Ruling Out Other Prostate Conditions

Urinary symptoms overlap significantly between BPH, prostatitis, and prostate cancer, so part of checking for an enlarged prostate is making sure something else isn’t causing the problem.

Prostatitis (prostate inflammation or infection) produces many of the same urinary symptoms as BPH but often adds pain in the lower abdomen, groin, or genitals. Acute bacterial prostatitis comes on suddenly with fever, chills, body aches, and burning during urination. Chronic prostatitis causes milder symptoms that come and go over months, sometimes with pain lasting longer than three months.
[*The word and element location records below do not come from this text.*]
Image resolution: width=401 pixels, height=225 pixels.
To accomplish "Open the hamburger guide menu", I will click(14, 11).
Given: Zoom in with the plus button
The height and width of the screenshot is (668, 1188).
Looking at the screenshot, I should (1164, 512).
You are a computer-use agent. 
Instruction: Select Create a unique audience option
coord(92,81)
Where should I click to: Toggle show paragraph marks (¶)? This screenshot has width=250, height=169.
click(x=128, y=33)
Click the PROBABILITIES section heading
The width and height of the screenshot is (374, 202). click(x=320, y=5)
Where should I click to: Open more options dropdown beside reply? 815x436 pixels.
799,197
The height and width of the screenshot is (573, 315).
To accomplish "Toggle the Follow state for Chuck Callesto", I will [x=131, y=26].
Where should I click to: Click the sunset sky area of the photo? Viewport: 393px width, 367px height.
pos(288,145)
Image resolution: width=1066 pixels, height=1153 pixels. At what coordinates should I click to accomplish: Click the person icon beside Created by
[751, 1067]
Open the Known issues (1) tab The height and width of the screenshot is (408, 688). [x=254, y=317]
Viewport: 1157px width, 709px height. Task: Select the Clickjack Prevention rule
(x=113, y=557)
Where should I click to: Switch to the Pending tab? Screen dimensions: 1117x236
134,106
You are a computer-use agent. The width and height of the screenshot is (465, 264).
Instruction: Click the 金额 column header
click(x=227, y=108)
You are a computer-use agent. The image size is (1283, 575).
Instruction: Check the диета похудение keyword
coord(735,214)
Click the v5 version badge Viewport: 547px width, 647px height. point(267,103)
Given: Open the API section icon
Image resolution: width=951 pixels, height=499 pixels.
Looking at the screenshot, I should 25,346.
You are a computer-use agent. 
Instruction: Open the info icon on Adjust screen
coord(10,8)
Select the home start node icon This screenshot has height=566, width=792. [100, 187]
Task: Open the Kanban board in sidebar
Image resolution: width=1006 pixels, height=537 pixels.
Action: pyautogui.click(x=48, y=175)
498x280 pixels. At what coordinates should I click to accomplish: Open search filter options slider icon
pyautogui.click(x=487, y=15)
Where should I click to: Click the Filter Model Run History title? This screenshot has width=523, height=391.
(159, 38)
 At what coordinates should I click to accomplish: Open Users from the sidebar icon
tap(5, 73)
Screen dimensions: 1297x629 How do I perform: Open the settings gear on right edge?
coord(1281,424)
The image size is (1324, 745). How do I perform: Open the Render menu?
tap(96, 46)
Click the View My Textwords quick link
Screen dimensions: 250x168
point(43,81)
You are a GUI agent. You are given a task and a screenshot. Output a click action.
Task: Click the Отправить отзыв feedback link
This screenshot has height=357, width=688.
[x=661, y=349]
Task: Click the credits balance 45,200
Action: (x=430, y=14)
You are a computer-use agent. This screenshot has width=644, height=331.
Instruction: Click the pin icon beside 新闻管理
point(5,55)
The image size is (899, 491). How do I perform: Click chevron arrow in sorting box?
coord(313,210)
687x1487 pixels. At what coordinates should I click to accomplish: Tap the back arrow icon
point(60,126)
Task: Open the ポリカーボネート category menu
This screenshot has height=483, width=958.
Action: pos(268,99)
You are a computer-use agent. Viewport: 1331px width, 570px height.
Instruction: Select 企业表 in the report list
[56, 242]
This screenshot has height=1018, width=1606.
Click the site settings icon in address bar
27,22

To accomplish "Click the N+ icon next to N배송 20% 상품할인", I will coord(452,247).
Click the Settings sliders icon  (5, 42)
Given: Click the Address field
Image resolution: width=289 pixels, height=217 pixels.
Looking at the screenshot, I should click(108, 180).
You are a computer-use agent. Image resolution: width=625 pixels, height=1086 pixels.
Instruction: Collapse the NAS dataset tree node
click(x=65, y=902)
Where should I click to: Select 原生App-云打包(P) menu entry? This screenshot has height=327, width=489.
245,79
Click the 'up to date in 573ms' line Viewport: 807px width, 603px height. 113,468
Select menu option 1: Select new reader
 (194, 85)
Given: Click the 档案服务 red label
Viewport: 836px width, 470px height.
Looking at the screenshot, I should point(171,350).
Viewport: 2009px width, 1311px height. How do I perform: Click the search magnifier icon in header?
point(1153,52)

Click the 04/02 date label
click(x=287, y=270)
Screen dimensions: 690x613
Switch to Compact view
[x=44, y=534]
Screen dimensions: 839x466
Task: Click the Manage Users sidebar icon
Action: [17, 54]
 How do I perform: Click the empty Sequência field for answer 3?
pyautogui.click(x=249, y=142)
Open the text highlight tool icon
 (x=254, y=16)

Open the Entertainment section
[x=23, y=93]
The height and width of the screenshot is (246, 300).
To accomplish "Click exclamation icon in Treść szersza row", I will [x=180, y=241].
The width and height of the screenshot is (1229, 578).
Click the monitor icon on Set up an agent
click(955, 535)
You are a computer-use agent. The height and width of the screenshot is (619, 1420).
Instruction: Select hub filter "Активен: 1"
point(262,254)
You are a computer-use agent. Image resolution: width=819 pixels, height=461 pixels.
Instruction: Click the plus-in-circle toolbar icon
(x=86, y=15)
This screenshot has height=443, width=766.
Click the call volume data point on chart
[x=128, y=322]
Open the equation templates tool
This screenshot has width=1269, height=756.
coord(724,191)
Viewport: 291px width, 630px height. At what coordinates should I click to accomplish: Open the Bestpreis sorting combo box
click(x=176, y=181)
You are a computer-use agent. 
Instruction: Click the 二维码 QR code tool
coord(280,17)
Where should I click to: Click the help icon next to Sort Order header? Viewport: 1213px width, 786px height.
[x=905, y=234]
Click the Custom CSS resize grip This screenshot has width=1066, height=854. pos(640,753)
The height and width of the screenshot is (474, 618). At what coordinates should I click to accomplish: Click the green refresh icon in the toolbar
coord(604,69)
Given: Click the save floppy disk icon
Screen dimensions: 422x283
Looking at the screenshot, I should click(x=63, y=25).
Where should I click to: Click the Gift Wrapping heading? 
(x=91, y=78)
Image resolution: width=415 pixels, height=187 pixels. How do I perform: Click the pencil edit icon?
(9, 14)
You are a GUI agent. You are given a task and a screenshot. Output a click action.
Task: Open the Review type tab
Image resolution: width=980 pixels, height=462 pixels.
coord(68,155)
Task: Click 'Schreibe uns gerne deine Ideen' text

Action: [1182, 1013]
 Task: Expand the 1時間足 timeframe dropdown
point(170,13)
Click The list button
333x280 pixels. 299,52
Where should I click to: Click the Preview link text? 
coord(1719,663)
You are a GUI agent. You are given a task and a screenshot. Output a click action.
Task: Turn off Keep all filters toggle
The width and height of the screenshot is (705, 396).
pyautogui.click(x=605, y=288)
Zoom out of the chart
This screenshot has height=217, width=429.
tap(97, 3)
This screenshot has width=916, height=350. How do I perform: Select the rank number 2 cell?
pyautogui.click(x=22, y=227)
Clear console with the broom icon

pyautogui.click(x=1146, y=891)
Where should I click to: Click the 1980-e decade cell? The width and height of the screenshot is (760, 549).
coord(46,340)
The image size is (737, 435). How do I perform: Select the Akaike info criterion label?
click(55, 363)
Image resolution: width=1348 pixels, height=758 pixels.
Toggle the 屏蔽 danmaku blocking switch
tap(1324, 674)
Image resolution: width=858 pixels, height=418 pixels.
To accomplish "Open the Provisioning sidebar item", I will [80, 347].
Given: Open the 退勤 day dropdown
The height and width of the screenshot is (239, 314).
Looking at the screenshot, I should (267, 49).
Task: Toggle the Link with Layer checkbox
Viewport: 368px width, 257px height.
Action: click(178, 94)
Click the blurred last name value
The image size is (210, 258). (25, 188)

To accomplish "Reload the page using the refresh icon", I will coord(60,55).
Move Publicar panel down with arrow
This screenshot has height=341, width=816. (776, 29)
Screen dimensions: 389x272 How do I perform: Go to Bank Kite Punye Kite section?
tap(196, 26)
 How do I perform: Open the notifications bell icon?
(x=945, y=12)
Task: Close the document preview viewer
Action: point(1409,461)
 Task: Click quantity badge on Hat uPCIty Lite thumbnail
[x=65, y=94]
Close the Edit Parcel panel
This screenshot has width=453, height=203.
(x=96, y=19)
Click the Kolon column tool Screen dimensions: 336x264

On a rectal exam, an inflamed prostate feels tender to the touch, unlike the painless enlargement of BPH.

Early-stage prostate cancer usually causes no symptoms at all. When it does produce symptoms, they tend to include blood in the urine or semen and persistent pain in the back, hips, or pelvis. On a rectal exam, cancer may feel like a hard, irregular nodule rather than the smooth, uniform enlargement of BPH. An elevated PSA combined with suspicious findings on the rectal exam typically leads to further evaluation.

What the Initial Workup Looks Like

The American Urological Association recommends a specific starting point for anyone with bothersome urinary symptoms possibly related to BPH: a medical history, a physical exam (including the rectal exam), the IPSS questionnaire, and a urinalysis. The urinalysis checks for blood, infection, or other abnormalities that might explain your symptoms. These four steps are considered essential for an initial evaluation.

Post-void residual measurement and uroflowmetry are considered optional additions during the initial workup, typically used when symptoms are more severe or when the diagnosis is unclear. Imaging and PSA testing may be added based on what the initial evaluation reveals. Not every man with mild symptoms needs every test. Your doctor will tailor the workup to your age, symptom severity, and risk factors.